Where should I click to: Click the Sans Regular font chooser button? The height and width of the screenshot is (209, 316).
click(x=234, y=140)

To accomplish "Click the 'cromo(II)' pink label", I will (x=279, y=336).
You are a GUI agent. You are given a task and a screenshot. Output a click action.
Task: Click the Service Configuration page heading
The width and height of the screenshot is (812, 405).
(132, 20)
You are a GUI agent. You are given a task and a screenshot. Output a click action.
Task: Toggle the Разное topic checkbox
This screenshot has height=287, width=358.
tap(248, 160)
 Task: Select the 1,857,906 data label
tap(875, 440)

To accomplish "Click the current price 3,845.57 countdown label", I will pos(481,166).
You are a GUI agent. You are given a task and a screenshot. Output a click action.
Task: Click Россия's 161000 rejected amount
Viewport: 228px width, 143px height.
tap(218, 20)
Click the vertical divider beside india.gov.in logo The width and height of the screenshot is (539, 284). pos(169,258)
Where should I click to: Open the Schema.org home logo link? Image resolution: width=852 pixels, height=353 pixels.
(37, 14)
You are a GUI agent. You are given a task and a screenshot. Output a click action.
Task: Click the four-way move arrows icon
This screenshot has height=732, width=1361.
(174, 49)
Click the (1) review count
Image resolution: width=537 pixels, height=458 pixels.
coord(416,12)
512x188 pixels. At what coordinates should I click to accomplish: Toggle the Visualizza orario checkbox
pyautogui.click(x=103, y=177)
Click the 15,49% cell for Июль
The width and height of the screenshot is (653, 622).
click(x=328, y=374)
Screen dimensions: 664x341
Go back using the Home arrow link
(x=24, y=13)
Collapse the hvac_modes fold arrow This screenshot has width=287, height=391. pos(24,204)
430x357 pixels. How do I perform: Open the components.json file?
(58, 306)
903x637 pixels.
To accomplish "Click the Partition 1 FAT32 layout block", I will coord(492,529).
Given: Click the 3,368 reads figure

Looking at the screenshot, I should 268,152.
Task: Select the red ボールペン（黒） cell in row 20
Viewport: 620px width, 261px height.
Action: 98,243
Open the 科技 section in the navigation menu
◇ ◇ ◇ ◇
== What this task involves ==
From the first line of the material above down to the line with "Task: Click the Service", output each line exactly; include both of those lines and add no others.

== Result of the task ==
Where should I click to: Click the Sans Regular font chooser button? The height and width of the screenshot is (209, 316).
click(x=234, y=140)

To accomplish "Click the 'cromo(II)' pink label", I will (x=279, y=336).
You are a GUI agent. You are given a task and a screenshot. Output a click action.
Task: Click the Service Configuration page heading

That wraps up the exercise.